Chinese admiral (born 1952)

Zhang Zhaozhong (张召忠; born May 6, 1952) is a retired Chinese military theorist at the PLA National Defense University. He held the rank of rear admiral in the People's Liberation Army Navy prior to his retirement.

== Earlier Life ==
Zhang was born in a small agricultural village in Yanshan County, Cangzhou, Hebei province. He grew up poor and attended trade school before enlisting in the People's Liberation Army Navy.

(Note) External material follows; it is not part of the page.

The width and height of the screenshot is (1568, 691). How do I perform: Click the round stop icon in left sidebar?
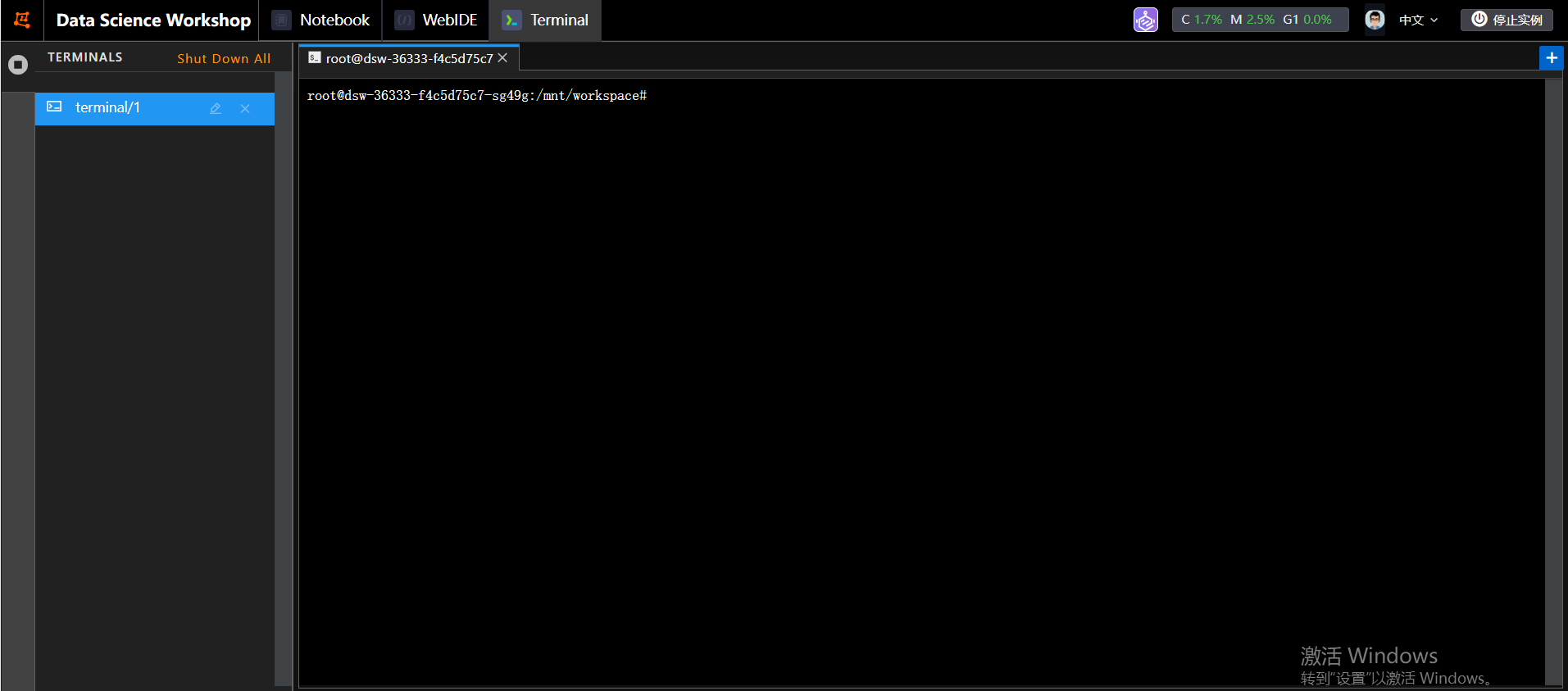tap(17, 65)
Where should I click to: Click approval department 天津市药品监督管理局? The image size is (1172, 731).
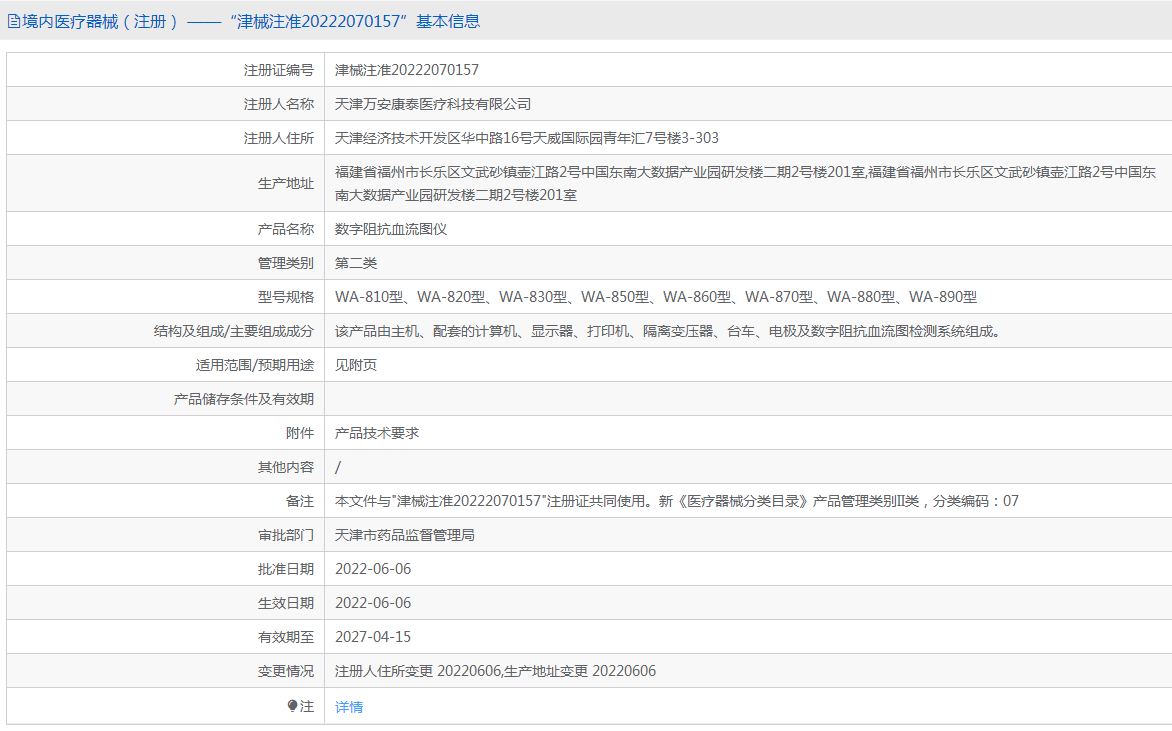pos(405,535)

Due to the Cultural Revolution, he was given the opportunity to attend university as a WPS student but was unable to pick his preferred profession as a missile engineer when he was enrolled, and was sent to major in Arabic language in Beijing University, which he graduated in 1978. He later was dispatched to the Middle East to work as an interpreter and observer during the Iran-Iraq War.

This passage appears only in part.